I've cut out some cardboard patterns for the knees (the corners where the transom meets the sides) and the breast hook or stem cap (at the bow).  I'm considering two sizes for the knees - a large one shown at the top in these photos and a slightly smaller version shown at the bottom.  More on that below.
 Breast hook and knees
I asked Andy Albury if I could get some Madeira wood [1] from him for the knees and breast hook.  Andy has some wood set aside for an Abaco Dinghy that he is planning to build.  He is graciously giving me a couple pieces.  Madeira is what they use for the ribs of the Abaco Dinghies.  It is VERY tough.  And looks like it will be very pretty.
They go over to the big island of Great Abaco and find old Madeira trees to match the curvature of the ribs, knees and other dinghy parts.  They cut them into short logs and bring them back.  Then they put the logs into the salt water at their docks to kill any insects and cure the wood.  The wood is apparently fairly dense because it sinks and stays there.  Here are some old photos of Willard working with some Madeira for an Abaco Dinghy.
As they do with the ribs of the Abaco Dinghies, I want to cut out the pieces so that the grain of the wood curves naturally with the bend of the knees and breast hook.  Then you have the most strength because a joint with cross grain would more easily break under load.  You can see how  
the grain will curve perfectly for the knees in these two photos.
I have something of a dilema though.  I think the smaller pattern (shown on the right) is maybe a little more in proportion to the boat.  But I'd also kind of like to show off this wood now.  The larger pattern on the left would let me do that.  Tough decision.  I guess I'll cut them out to the larger pattern and see how it looks.  I can always trim them down later.

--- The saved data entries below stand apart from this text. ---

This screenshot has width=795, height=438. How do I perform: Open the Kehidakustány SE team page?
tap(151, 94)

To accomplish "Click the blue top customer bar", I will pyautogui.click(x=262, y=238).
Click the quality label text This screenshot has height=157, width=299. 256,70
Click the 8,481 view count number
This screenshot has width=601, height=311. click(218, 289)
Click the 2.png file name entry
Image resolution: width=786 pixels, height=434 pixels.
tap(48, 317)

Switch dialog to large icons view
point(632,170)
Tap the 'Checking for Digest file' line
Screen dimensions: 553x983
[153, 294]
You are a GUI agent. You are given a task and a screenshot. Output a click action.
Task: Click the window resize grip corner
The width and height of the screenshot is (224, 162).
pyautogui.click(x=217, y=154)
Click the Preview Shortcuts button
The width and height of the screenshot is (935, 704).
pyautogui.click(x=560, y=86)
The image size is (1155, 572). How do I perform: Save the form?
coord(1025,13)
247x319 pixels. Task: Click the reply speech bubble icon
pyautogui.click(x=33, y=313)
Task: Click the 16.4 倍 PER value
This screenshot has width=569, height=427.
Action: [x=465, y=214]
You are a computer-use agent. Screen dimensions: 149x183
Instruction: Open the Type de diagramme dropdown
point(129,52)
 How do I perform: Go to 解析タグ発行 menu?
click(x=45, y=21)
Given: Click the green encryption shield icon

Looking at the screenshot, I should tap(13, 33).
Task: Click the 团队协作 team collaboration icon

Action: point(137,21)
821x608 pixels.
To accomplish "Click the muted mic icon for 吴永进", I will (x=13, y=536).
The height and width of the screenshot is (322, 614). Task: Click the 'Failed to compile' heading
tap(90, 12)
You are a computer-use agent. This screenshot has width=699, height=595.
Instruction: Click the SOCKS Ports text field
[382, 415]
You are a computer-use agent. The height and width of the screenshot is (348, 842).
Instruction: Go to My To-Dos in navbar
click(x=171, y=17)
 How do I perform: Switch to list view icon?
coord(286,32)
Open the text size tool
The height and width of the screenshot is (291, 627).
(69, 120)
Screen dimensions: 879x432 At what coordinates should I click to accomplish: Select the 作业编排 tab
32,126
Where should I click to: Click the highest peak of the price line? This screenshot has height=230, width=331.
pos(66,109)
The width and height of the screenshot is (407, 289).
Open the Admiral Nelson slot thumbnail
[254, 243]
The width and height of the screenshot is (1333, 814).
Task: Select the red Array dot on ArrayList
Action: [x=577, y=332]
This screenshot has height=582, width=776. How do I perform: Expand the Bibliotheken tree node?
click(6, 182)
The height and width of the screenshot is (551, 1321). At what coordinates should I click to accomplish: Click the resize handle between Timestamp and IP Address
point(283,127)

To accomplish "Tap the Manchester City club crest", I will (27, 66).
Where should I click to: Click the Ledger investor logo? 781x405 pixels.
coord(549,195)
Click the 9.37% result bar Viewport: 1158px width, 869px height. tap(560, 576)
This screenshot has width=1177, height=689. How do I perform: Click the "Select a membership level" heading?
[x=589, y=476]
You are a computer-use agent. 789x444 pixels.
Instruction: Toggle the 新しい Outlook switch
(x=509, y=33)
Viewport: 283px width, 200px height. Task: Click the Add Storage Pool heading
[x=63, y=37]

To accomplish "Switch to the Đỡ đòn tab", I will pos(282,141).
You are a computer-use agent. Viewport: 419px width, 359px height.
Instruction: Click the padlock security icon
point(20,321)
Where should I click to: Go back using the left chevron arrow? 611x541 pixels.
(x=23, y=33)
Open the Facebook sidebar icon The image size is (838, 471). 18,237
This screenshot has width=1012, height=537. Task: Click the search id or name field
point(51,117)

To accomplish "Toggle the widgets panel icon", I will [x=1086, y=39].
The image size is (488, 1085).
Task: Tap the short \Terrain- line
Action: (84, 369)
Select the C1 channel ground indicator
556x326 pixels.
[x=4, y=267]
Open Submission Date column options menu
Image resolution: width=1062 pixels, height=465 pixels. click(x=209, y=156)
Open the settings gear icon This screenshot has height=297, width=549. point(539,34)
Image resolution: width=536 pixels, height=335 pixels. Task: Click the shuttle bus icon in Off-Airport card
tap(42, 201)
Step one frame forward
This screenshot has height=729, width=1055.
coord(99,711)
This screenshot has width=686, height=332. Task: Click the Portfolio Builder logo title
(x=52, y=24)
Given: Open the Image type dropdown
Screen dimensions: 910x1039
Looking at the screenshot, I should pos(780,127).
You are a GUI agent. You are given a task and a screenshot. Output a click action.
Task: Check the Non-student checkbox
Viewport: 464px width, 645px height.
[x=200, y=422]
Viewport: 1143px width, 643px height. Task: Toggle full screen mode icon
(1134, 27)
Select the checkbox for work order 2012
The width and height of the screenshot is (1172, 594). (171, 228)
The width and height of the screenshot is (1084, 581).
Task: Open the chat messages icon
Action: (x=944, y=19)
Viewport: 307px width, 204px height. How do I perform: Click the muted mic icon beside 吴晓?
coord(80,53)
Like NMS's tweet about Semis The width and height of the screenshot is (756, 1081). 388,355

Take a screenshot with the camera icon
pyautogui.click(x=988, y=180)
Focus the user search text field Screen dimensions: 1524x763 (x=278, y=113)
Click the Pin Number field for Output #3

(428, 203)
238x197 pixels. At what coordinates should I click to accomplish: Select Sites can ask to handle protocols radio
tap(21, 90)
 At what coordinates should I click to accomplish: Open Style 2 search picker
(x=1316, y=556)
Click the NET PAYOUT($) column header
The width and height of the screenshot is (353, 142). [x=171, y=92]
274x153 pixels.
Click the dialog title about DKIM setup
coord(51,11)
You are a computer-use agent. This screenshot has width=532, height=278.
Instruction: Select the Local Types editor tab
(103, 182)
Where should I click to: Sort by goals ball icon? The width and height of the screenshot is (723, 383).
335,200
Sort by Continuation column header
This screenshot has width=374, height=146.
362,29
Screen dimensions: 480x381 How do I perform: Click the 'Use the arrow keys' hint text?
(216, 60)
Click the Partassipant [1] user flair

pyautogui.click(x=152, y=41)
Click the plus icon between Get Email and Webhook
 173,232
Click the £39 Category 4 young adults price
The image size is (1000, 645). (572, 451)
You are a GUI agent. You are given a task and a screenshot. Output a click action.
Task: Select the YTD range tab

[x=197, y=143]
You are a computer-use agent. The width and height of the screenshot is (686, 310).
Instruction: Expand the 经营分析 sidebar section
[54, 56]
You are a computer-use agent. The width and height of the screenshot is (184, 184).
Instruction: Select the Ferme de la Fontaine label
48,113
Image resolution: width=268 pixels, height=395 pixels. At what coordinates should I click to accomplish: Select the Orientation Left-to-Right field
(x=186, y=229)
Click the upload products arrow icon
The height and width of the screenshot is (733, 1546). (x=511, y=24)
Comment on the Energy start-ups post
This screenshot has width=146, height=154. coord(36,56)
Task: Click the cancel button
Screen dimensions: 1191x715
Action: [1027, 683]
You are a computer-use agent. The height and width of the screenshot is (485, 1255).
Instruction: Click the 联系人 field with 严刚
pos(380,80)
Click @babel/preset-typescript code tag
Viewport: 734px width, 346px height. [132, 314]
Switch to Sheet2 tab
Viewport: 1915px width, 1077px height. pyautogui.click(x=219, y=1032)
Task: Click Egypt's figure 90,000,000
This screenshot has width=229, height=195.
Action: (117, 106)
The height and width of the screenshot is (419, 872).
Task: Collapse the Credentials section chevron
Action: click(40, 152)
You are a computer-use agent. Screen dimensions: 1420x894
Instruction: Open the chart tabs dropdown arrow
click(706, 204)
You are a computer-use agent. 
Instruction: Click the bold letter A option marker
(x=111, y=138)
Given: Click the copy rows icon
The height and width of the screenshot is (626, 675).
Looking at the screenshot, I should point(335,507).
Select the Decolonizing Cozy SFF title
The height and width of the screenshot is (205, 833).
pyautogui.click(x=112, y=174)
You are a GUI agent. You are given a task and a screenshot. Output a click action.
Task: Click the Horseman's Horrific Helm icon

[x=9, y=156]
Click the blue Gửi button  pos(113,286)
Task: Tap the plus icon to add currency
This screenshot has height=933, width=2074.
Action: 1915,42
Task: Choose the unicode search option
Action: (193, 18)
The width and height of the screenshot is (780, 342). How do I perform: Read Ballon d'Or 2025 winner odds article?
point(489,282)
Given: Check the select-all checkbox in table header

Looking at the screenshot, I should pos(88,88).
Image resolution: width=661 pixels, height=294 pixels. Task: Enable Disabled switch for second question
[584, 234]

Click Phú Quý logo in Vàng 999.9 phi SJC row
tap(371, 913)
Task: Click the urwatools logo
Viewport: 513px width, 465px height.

I can't tell you how happy I am about including this, a little bit of the Abaco and Man-O-War boat building tradition, in my dinghy.  Thank you, Andy.
7 May 2009
Here is the wood for the breast hook (the piece that fits over the stem at the bow).  The 1st photo is the crooked Madeira log that was used.  It had been curing in the salt water at the dock for 6 to 8 months.  I took it out of the water a couple days ago.  The 2nd and 3rd photos are of the piece after Andy bandsawed it today.  Andy said he thought the wood should dry out for a while.  I'll do that and use a piece of scrap wood on the dinghy for now.
14 May 2009
This is the start of the seats.  I'm using 1/4" birch plywood over a framework of 1x2 fir.  There will be another layer of plywood going over what you see here, then a layer of fiberglass cloth wrapped around everything.  This is looking at it from the bottom - the piece of wood sticking up will be the daggerboard trunk.
I would have preferred to have used 2" foam in place of the 1x2 fir (then covered the foam with plywood, top and bottom, and then fiberglass cloth) but it wasn't available.  I may replace it in the future.
Here is the bow seat.  I used 3 layers of 1/2" A-C exterior grade plywood instead of the 1x2.  This will hopefully make it a little stronger to take the mast.
I'm not quite sure where the hole for the mast will be - it depends on the sail I use and how much I rake the mast (angle it slightly backward from vertical - usually around 5 degrees).  There were no sailplans for this model so I'll be experimenting a little here.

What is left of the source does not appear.